- WHAT TO DO -
Reproduce everything from the line containing "The image size is (1000, 624)." down to the line containing "Open the clipboard", changing "Anulare" to "Cancel" and leaving the rest untouched.

(Rows of pointing data)
□ □ □

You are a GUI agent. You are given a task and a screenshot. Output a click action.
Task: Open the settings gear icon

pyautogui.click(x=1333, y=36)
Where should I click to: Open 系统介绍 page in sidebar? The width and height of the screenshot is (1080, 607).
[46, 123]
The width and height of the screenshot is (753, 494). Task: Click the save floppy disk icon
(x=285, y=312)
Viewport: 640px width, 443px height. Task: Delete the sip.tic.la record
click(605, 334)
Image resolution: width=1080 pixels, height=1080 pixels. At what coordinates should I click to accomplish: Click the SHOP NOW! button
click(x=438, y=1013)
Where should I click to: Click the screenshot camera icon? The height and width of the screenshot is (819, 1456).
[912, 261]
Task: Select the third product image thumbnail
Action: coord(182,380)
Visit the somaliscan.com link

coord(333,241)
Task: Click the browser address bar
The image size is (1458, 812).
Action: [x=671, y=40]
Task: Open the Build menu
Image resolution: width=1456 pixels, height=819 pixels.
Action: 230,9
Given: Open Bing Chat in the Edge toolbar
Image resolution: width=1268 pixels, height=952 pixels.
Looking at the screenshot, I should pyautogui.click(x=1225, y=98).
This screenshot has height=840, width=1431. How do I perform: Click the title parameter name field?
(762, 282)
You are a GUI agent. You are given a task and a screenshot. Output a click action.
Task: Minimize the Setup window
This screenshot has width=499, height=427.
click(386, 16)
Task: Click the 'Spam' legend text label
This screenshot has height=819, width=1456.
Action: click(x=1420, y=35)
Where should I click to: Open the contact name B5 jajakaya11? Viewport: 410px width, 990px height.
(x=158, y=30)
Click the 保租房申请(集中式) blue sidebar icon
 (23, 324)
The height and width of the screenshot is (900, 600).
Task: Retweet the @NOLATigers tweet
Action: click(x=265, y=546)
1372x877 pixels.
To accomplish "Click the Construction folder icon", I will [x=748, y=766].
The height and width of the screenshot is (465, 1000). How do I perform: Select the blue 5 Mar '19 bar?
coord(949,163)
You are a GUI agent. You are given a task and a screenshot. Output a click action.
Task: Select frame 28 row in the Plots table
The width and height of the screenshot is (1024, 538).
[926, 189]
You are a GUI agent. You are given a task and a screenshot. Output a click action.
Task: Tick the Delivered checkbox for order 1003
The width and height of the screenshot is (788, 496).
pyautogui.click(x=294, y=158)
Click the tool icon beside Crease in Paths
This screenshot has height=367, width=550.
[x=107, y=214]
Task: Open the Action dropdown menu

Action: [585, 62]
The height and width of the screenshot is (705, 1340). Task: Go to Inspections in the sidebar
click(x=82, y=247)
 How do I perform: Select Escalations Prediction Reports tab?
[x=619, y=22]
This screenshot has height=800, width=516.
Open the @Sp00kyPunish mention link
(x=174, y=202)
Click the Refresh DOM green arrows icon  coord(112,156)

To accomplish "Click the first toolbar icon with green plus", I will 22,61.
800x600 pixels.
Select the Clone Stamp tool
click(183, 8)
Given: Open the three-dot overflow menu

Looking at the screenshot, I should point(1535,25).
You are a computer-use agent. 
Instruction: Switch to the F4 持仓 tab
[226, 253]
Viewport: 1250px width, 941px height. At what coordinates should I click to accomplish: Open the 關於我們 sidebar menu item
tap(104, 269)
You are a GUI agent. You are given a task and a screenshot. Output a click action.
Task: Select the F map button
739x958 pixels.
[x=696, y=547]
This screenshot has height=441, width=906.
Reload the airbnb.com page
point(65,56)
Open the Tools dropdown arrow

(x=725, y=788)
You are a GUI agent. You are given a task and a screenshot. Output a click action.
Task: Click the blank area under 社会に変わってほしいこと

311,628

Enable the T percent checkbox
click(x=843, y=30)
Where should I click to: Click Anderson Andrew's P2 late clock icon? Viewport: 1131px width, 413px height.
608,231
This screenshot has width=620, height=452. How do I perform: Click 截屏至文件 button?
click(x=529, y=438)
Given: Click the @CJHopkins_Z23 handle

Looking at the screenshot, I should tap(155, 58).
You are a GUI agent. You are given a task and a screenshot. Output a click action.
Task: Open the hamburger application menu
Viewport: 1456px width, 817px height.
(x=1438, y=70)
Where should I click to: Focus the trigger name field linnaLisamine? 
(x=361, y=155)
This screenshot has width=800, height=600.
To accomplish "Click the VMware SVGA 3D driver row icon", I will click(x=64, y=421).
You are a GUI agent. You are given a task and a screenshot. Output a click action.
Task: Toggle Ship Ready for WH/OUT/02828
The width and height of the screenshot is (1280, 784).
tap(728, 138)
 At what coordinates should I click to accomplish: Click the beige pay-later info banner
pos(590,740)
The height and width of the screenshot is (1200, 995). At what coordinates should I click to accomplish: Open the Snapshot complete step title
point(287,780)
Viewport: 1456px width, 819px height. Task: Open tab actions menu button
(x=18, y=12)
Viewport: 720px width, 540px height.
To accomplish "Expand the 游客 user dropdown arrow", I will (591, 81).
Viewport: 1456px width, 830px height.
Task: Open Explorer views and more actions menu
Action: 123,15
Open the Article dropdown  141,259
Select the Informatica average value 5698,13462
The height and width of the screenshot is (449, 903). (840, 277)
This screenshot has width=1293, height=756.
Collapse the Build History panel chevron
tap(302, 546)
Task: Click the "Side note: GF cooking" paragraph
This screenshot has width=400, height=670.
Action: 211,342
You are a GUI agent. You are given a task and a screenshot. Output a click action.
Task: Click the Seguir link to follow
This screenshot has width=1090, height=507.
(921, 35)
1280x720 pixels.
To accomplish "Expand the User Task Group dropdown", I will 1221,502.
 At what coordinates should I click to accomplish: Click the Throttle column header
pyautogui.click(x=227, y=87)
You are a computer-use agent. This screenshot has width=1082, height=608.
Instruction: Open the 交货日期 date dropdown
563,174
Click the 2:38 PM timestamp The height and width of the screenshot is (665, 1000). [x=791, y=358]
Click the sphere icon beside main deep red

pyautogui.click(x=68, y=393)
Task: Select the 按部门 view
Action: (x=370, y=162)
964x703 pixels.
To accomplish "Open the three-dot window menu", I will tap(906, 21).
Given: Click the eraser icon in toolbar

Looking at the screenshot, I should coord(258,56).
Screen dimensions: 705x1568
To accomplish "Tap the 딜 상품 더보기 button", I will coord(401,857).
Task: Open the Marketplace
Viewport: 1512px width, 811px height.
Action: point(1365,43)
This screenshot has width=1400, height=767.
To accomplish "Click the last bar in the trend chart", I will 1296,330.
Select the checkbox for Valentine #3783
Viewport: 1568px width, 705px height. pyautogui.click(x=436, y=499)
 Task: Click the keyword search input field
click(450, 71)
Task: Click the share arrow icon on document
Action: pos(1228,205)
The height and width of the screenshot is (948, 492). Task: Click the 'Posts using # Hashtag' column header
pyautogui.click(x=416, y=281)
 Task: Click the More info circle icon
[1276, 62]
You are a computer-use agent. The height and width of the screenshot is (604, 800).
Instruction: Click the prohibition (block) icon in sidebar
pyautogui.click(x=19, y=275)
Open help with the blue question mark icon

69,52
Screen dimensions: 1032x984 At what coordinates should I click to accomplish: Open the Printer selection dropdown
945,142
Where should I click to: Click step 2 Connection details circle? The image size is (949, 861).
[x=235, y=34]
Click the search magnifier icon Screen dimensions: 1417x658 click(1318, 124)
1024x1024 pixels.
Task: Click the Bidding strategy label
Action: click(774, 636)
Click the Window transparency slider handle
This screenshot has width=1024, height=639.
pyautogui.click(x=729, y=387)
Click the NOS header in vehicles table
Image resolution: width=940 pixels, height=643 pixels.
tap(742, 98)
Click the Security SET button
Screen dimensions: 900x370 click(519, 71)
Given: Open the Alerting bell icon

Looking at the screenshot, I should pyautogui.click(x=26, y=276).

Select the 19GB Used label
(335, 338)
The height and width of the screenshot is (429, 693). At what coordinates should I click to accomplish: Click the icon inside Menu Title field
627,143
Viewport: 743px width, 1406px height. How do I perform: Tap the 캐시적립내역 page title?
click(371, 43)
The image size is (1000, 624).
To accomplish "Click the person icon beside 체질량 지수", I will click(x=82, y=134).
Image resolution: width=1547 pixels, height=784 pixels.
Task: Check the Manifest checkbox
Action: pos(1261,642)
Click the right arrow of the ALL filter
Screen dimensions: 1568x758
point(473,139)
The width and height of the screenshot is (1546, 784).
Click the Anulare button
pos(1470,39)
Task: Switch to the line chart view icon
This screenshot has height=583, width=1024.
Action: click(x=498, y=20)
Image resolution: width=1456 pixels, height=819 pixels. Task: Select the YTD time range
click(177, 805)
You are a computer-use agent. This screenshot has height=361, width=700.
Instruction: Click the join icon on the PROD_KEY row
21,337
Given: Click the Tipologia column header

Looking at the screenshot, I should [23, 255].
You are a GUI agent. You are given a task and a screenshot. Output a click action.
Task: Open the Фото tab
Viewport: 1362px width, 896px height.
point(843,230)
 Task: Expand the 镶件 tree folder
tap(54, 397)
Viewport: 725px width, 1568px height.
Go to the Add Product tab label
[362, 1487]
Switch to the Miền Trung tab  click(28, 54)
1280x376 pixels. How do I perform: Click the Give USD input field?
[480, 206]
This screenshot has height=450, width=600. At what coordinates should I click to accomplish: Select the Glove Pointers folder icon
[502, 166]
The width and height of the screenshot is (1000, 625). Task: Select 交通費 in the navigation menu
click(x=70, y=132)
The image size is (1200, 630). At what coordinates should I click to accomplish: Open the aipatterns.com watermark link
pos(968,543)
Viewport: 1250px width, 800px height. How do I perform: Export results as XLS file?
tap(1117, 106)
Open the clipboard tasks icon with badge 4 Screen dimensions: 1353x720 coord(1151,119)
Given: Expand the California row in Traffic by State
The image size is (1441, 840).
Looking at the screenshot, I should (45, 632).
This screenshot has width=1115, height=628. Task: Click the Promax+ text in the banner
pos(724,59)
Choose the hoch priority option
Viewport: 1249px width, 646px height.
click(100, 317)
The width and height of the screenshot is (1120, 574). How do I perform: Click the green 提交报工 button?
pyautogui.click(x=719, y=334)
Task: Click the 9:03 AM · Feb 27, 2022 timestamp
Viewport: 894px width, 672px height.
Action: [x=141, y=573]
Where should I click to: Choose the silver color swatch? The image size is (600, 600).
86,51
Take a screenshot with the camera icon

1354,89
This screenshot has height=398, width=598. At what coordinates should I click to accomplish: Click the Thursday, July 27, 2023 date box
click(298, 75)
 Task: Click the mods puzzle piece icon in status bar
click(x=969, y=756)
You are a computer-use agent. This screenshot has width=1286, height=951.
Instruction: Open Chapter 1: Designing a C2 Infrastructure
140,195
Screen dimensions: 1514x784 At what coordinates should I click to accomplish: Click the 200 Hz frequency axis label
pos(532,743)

□ □ □

- COMPLETED TASK -
The image size is (1000, 624).
To accomplish "Click the person icon beside 체질량 지수", I will click(x=82, y=134).
Image resolution: width=1547 pixels, height=784 pixels.
Task: Check the Manifest checkbox
Action: pos(1261,642)
Click the right arrow of the ALL filter
Screen dimensions: 1568x758
point(473,139)
The width and height of the screenshot is (1546, 784).
Click the Cancel button
pos(1470,39)
Task: Switch to the line chart view icon
This screenshot has height=583, width=1024.
Action: click(x=498, y=20)
Image resolution: width=1456 pixels, height=819 pixels. Task: Select the YTD time range
click(177, 805)
You are a computer-use agent. This screenshot has height=361, width=700.
Instruction: Click the join icon on the PROD_KEY row
21,337
Given: Click the Tipologia column header

Looking at the screenshot, I should [23, 255].
You are a GUI agent. You are given a task and a screenshot. Output a click action.
Task: Open the Фото tab
Viewport: 1362px width, 896px height.
point(843,230)
 Task: Expand the 镶件 tree folder
tap(54, 397)
Viewport: 725px width, 1568px height.
Go to the Add Product tab label
[362, 1487]
Switch to the Miền Trung tab  click(28, 54)
1280x376 pixels. How do I perform: Click the Give USD input field?
[480, 206]
This screenshot has height=450, width=600. At what coordinates should I click to accomplish: Select the Glove Pointers folder icon
[502, 166]
The width and height of the screenshot is (1000, 625). Task: Select 交通費 in the navigation menu
click(x=70, y=132)
The image size is (1200, 630). At what coordinates should I click to accomplish: Open the aipatterns.com watermark link
pos(968,543)
Viewport: 1250px width, 800px height. How do I perform: Export results as XLS file?
tap(1117, 106)
Open the clipboard tasks icon with badge 4 Screen dimensions: 1353x720 coord(1151,119)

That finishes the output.